- Work instruction:
Repeat the data verbatim.

- Material for this task:
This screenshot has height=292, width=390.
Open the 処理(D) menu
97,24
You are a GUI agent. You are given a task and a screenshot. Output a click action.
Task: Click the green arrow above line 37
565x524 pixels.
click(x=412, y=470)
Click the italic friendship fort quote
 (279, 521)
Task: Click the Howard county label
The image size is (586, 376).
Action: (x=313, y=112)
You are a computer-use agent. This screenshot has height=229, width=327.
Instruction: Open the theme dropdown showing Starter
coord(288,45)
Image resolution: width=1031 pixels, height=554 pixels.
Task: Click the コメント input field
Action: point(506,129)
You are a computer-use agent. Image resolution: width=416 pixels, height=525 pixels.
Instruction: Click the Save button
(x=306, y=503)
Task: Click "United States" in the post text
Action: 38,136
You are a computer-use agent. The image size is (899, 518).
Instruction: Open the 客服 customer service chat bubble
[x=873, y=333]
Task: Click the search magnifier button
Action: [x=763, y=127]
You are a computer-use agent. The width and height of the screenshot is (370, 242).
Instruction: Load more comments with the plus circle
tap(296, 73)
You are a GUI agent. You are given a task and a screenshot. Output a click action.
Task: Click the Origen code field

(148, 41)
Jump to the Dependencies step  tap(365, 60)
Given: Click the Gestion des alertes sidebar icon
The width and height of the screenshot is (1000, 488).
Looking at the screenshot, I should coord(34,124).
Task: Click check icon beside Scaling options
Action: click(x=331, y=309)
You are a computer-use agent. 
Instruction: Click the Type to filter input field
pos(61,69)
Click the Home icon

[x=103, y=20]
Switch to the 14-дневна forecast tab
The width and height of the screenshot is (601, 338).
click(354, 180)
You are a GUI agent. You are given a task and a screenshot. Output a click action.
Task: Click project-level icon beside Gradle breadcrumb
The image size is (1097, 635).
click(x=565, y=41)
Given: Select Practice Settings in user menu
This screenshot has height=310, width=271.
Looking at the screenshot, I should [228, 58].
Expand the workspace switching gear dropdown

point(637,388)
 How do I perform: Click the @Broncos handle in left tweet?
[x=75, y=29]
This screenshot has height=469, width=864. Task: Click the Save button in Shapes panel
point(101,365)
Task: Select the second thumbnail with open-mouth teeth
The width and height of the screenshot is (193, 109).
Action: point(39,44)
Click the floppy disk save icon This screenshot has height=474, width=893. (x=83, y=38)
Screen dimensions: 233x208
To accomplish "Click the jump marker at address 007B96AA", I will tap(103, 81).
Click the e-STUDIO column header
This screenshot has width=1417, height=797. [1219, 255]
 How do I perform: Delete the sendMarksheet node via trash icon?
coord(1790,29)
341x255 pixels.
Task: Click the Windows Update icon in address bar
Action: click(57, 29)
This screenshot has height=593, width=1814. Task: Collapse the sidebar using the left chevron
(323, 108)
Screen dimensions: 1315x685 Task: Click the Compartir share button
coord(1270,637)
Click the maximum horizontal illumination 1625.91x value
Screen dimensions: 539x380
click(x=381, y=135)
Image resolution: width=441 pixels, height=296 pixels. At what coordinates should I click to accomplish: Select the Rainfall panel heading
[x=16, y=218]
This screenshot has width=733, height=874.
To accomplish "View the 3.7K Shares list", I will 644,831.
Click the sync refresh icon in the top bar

- Answer to the exercise:
This screenshot has height=292, width=390.
Open the 処理(D) menu
97,24
You are a GUI agent. You are given a task and a screenshot. Output a click action.
Task: Click the green arrow above line 37
565x524 pixels.
click(x=412, y=470)
Click the italic friendship fort quote
 (279, 521)
Task: Click the Howard county label
The image size is (586, 376).
Action: (x=313, y=112)
You are a computer-use agent. This screenshot has height=229, width=327.
Instruction: Open the theme dropdown showing Starter
coord(288,45)
Image resolution: width=1031 pixels, height=554 pixels.
Task: Click the コメント input field
Action: point(506,129)
You are a computer-use agent. Image resolution: width=416 pixels, height=525 pixels.
Instruction: Click the Save button
(x=306, y=503)
Task: Click "United States" in the post text
Action: 38,136
You are a computer-use agent. The image size is (899, 518).
Instruction: Open the 客服 customer service chat bubble
[x=873, y=333]
Task: Click the search magnifier button
Action: [x=763, y=127]
You are a computer-use agent. The width and height of the screenshot is (370, 242).
Instruction: Load more comments with the plus circle
tap(296, 73)
You are a GUI agent. You are given a task and a screenshot. Output a click action.
Task: Click the Origen code field

(148, 41)
Jump to the Dependencies step  tap(365, 60)
Given: Click the Gestion des alertes sidebar icon
The width and height of the screenshot is (1000, 488).
Looking at the screenshot, I should coord(34,124).
Task: Click check icon beside Scaling options
Action: click(x=331, y=309)
You are a computer-use agent. 
Instruction: Click the Type to filter input field
pos(61,69)
Click the Home icon

[x=103, y=20]
Switch to the 14-дневна forecast tab
The width and height of the screenshot is (601, 338).
click(354, 180)
You are a GUI agent. You are given a task and a screenshot. Output a click action.
Task: Click project-level icon beside Gradle breadcrumb
The image size is (1097, 635).
click(x=565, y=41)
Given: Select Practice Settings in user menu
This screenshot has height=310, width=271.
Looking at the screenshot, I should [228, 58].
Expand the workspace switching gear dropdown

point(637,388)
 How do I perform: Click the @Broncos handle in left tweet?
[x=75, y=29]
This screenshot has height=469, width=864. Task: Click the Save button in Shapes panel
point(101,365)
Task: Select the second thumbnail with open-mouth teeth
The width and height of the screenshot is (193, 109).
Action: point(39,44)
Click the floppy disk save icon This screenshot has height=474, width=893. (x=83, y=38)
Screen dimensions: 233x208
To accomplish "Click the jump marker at address 007B96AA", I will tap(103, 81).
Click the e-STUDIO column header
This screenshot has width=1417, height=797. [1219, 255]
 How do I perform: Delete the sendMarksheet node via trash icon?
coord(1790,29)
341x255 pixels.
Task: Click the Windows Update icon in address bar
Action: click(57, 29)
This screenshot has height=593, width=1814. Task: Collapse the sidebar using the left chevron
(323, 108)
Screen dimensions: 1315x685 Task: Click the Compartir share button
coord(1270,637)
Click the maximum horizontal illumination 1625.91x value
Screen dimensions: 539x380
click(x=381, y=135)
Image resolution: width=441 pixels, height=296 pixels. At what coordinates should I click to accomplish: Select the Rainfall panel heading
[x=16, y=218]
This screenshot has width=733, height=874.
To accomplish "View the 3.7K Shares list", I will 644,831.
Click the sync refresh icon in the top bar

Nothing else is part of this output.